Scrap recycling in steel industry plays a crucial role in green technology development by reducing CO2 emissions. Plant scale predictions on effectiveness of steel scrap recycle have been rarely attempted. A life cycle inventory (LCI)‐based methodology for plant CO2 emissions is developed using process modeling of different primary stages (blast furnace‐basic oxygen process (BF‐BOF) and directly reduced iron (DRI, coal based) ‐ electric arc furnace (EAF) process with scrap additions). Emission data from primary stages is used for secondary processing stages for predicting the scope of further reduction.

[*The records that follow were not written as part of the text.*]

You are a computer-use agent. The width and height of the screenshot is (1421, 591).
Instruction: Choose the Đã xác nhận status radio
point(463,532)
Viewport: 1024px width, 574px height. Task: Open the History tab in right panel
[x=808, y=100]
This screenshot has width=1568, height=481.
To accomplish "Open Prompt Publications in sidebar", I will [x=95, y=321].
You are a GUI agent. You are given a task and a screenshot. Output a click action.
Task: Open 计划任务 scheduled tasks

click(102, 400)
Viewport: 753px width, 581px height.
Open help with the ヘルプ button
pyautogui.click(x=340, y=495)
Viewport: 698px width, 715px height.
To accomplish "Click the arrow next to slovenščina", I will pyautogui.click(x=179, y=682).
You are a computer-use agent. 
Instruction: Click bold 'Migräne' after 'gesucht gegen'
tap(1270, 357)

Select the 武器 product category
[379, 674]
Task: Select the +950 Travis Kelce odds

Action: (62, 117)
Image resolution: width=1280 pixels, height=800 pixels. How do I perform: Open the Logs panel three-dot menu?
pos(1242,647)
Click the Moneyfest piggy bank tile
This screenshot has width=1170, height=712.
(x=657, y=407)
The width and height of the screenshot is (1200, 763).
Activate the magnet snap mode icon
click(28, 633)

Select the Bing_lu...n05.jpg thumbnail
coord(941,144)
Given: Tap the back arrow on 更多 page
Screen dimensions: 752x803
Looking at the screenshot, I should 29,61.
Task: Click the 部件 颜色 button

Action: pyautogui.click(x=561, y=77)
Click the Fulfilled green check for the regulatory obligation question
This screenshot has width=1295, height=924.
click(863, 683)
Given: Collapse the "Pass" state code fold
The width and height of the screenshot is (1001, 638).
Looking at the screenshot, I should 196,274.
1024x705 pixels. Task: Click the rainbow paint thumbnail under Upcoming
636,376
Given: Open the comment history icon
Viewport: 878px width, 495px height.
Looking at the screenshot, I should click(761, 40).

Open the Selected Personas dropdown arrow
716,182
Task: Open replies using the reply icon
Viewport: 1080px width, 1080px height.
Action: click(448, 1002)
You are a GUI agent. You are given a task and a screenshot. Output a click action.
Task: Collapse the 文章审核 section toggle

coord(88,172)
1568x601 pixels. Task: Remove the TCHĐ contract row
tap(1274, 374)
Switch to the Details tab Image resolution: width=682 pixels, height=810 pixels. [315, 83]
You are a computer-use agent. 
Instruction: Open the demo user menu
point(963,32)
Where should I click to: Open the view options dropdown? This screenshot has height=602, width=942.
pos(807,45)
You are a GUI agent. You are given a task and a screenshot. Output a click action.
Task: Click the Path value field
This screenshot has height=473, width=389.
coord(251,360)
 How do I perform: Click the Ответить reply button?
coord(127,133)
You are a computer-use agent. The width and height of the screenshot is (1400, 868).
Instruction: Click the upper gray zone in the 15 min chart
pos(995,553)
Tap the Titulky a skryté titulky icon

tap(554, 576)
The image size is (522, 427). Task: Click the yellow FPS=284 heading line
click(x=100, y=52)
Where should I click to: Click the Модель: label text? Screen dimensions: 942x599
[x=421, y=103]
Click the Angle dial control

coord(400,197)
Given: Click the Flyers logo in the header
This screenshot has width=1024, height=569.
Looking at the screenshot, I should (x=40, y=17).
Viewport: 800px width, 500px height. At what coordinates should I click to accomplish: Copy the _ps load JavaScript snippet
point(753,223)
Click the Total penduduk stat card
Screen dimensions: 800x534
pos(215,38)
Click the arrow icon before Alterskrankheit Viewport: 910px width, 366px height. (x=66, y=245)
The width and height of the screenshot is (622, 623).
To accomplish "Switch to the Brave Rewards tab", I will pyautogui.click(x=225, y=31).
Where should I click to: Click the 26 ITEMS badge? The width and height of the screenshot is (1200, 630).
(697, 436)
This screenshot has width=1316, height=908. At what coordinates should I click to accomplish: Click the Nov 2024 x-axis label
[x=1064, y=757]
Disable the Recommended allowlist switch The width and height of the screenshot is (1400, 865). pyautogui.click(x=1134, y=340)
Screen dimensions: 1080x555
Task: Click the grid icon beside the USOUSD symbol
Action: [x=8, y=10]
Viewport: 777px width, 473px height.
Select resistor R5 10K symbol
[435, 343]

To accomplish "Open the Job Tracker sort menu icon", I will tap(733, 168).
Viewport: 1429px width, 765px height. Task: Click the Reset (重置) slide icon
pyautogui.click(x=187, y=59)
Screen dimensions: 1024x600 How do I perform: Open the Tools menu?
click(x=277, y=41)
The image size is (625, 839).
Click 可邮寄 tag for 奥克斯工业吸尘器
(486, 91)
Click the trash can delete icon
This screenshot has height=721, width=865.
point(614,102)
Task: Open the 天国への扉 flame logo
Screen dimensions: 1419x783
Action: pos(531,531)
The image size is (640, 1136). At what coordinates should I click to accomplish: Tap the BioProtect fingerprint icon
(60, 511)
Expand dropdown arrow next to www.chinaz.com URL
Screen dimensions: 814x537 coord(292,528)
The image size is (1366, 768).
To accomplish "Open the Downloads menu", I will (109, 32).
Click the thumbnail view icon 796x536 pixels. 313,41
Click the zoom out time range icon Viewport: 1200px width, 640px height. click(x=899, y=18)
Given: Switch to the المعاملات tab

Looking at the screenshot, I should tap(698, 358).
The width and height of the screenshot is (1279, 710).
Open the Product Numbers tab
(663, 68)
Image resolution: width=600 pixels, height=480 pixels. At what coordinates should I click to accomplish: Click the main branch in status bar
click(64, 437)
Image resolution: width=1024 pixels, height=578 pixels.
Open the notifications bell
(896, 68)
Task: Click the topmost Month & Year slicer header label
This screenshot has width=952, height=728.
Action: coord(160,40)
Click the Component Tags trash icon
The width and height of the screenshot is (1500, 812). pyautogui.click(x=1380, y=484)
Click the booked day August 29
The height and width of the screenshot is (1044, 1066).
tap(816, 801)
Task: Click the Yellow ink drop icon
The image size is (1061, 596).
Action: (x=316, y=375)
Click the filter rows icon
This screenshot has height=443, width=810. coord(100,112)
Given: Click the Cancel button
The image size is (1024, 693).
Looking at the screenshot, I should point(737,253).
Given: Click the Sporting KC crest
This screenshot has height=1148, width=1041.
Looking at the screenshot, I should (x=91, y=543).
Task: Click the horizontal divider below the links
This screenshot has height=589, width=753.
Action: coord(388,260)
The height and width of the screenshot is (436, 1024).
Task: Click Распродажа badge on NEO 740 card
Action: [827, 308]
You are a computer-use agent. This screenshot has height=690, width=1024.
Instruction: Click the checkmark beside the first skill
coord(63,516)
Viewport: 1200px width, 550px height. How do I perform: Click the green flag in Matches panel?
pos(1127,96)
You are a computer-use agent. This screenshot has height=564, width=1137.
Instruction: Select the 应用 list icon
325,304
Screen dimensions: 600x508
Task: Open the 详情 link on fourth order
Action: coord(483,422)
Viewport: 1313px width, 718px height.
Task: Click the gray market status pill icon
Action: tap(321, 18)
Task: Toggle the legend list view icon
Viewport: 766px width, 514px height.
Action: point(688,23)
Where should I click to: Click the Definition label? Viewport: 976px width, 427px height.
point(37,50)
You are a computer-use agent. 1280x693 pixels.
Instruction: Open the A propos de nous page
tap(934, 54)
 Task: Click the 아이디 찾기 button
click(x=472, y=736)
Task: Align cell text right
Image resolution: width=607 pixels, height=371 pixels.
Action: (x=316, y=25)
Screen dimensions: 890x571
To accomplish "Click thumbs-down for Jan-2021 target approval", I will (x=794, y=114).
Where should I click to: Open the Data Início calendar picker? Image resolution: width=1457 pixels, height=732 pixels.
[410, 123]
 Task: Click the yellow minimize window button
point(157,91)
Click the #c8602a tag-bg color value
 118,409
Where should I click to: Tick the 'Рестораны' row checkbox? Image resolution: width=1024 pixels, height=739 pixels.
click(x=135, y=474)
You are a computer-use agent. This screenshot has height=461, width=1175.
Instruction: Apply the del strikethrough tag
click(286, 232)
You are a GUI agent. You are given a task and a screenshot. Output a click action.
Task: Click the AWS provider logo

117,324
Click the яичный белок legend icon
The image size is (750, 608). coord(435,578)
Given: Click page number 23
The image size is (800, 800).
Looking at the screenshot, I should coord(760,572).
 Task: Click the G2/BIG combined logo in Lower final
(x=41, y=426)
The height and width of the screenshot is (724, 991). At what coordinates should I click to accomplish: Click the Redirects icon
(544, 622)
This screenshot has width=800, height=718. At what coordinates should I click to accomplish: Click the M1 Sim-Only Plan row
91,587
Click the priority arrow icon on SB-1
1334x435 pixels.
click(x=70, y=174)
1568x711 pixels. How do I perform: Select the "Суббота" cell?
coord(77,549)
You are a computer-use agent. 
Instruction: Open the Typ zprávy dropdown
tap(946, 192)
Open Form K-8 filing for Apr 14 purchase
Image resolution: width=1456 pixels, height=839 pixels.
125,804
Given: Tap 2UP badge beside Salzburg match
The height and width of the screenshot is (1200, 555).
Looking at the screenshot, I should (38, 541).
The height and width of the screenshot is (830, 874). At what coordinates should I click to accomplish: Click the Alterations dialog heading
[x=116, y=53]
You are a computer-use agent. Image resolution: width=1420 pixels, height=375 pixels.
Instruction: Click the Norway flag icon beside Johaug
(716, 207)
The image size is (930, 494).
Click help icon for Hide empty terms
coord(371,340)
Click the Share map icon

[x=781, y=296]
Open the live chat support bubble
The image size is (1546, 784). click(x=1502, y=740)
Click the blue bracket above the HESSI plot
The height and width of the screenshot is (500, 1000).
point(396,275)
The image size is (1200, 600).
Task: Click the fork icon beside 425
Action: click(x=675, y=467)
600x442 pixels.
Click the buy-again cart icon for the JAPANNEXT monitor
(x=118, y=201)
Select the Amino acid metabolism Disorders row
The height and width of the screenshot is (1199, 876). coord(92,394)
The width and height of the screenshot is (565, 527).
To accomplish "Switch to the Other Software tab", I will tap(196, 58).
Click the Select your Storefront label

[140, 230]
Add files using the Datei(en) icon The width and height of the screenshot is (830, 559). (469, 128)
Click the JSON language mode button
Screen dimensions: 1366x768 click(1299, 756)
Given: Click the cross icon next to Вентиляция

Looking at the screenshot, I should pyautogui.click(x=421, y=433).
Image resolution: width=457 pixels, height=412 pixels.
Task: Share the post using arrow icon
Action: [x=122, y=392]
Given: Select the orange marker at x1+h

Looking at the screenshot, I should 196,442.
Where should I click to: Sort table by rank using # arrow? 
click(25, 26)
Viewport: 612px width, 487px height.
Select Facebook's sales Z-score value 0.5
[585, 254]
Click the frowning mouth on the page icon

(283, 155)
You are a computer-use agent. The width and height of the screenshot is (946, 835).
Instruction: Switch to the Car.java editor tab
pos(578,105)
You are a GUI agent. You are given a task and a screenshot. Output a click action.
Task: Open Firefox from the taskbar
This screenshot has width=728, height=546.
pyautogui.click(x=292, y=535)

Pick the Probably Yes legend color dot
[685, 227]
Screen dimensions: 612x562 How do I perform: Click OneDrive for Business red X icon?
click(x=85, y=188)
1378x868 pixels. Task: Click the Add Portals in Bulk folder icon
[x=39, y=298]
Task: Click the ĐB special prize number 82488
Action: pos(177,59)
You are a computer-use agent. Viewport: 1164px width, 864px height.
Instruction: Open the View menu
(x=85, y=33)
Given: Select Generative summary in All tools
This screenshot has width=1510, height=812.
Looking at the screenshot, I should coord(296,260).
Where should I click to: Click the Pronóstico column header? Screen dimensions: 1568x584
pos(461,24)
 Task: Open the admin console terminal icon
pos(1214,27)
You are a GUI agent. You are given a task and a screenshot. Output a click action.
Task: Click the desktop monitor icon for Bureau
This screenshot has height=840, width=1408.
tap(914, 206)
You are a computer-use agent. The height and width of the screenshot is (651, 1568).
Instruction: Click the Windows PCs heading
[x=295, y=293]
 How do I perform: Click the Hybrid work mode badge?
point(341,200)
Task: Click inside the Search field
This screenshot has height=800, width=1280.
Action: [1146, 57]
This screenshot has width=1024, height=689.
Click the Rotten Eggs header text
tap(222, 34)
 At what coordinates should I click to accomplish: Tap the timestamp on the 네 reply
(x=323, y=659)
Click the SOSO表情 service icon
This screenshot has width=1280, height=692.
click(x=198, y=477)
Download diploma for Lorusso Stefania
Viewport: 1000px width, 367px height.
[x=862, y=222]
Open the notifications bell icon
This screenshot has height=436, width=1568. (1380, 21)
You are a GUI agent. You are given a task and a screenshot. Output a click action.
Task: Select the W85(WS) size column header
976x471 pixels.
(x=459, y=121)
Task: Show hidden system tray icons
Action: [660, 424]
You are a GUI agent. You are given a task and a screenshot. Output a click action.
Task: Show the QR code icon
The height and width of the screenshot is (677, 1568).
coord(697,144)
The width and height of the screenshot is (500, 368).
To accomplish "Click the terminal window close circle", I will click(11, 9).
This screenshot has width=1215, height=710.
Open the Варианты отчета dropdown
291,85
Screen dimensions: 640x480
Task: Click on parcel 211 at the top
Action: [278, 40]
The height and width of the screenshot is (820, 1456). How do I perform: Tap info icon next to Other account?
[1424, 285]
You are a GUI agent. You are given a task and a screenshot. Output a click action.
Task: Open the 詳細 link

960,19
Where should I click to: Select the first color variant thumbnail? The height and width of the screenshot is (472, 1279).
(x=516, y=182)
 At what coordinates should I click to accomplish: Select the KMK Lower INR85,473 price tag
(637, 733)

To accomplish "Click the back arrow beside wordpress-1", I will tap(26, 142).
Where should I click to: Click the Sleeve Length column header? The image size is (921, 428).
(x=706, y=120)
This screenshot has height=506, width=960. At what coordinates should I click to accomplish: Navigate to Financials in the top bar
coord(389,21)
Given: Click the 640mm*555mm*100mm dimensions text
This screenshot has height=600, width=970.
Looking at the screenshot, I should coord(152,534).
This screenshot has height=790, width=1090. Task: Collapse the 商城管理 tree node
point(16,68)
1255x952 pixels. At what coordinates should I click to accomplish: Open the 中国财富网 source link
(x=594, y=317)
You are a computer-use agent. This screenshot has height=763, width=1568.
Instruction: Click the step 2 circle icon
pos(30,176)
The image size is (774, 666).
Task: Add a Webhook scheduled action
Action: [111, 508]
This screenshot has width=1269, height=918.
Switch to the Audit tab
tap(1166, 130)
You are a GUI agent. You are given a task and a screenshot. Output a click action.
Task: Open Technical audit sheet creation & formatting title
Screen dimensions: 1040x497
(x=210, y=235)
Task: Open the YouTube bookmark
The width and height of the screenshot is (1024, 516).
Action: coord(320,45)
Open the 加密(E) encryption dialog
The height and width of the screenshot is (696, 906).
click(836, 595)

Plant emission reduction through scrap recycle has shown that primary stage emission values can decrease to 1.79 kg CO2/FU (functional unit) and 2.30 kg CO2/FU, respectively, for BF‐BOF and DRI‐EAF routes, by using 400–420 kg scrap per ton of crude steel. The DRI‐EAF route emissions can further decrease if gas‐based DRI is used. Secondary processing of scrap has the potential to decrease overall steel industry emissions to 1.16 kg CO2/FU. Specific country‐based data is processed to estimate net emissions with scrap addition to both primary and secondary stages leading to net emissions of 2.17 kg CO2/FU from 2.6 kg CO2/FU without scrap addition. A life cycle inventory (LCI)‐based approach is employed to evaluate the possible reduction of CO2 emission in steel industry through scrap recycling in primary and secondary stages. Blast furnace and DRI‐EAF models have been developed to understand the effect of scrap addition. Emission reduction in secondary stages is dependent on the primary stage emission values and the scrap recovery rate (RR).